Nei maschi nati a fine anni novanta e inizio del 2000, la cosiddetta Generazione Z, esistono ancora vecchie idee sulle donne: 1 su 3 pensa che le mogli dovrebbero obbedire ai mariti e che in una coppia l’ultima parola spetti al marito. Sono i mesti risultati del sondaggio condotto dall’Ipsos in collaborazione con il King’s College di Londra e pubblicato in occasione della Giornata internazionale della donna.
Il sondaggio ha coinvolto 23mila individui di età compresa fra 12 e 74 anni e i risultati sono una media delle risposte
raccolte nei 29 Paesi nei quali è stata condotta l’indagine, che vanno dall’Indonesia e la Thailandia fino a Cile, India, Gran Bretagna e Italia. Emerge così che gli uomini della generazione Z sono due volte più propensi dei boomers (nati tra 1946 e il ’64) ad avere opinioni tradizionali sul processo decisionale all’interno del matrimonio.

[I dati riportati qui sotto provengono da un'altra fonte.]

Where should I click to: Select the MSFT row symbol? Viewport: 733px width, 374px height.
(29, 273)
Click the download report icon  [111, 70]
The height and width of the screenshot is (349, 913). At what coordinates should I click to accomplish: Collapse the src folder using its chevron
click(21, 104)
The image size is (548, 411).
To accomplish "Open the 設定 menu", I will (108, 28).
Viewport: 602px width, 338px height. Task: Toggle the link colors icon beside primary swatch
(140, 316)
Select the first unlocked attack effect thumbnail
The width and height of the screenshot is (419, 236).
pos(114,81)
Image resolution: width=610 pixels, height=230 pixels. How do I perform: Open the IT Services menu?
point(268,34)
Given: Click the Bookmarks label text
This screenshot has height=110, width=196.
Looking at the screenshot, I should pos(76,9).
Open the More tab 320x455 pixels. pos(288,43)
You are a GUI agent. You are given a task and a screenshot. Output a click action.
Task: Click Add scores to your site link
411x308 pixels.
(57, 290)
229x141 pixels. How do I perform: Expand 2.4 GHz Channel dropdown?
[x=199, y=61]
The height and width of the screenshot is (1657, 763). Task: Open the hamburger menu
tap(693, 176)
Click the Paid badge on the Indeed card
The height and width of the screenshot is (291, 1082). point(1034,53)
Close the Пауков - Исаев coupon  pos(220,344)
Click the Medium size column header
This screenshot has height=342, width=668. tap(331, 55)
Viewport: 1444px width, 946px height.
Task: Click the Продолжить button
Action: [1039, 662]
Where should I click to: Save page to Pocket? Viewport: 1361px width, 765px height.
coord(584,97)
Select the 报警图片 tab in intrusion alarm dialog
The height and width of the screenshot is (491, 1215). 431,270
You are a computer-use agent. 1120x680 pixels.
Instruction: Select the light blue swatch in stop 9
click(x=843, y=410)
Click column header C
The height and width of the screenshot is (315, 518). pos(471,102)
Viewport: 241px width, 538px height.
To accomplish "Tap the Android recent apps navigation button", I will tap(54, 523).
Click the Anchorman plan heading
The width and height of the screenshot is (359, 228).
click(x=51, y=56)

Al contrario, una percentuale molto inferiore di donne della generazione Z concorda sul fatto che una moglie debba sempre obbedire al marito (18%) e la percentuale si riduce drasticamente fra le donne boomer (6%).
Se globalmente il 52% degli intervistati pensa che sia più naturale che le donne si prendano cura dei figli, l’Italia si
pone al di sopra della media con il 55%.
Sempre fra gli uomini della generazione Z, quasi un quarto (24%) concorda sul fatto che una donna non dovrebbe apparire troppo indipendente o autosufficiente, rispetto al 12% dei boomer. Tra le donne delle due generazioni, il consenso è stato notevolmente inferiore, rispettivamente il 15% e il 9%.
Riguardo al comportamento sessuale, il 21% degli uomini della generazione Z pensa che una “vera donna” non dovrebbe mai prendere l’iniziativa, mentre solo il 7% dei boomer la pensa così. Fra le donne della generazione Z solo il 12% è d’accordo contro il 7% delle boomer. In Italia l’11% degli intervistati è d’accordo, il 65% decisamente contrario,
Quattro uomini della generazione Z su 10 sono più propensi a credere che le donne in carriera siano più attraenti per gli uomini: 41% contro il 27% dei boomer di entrambi i sessi. Guardando alle risposte raccolte in Italia, per il 20% delle persone intervistate è un problema se in famiglia la donna guadagna più dell’uomo, il 10% ritiene che la moglie debba obbedire al marito, l’11% pensa che un uomo che si prenda cura dei figli sembri meno virile e ancora l’11 è convinto che in una discussione debba essere l’uomo ad avere l’ultima parola.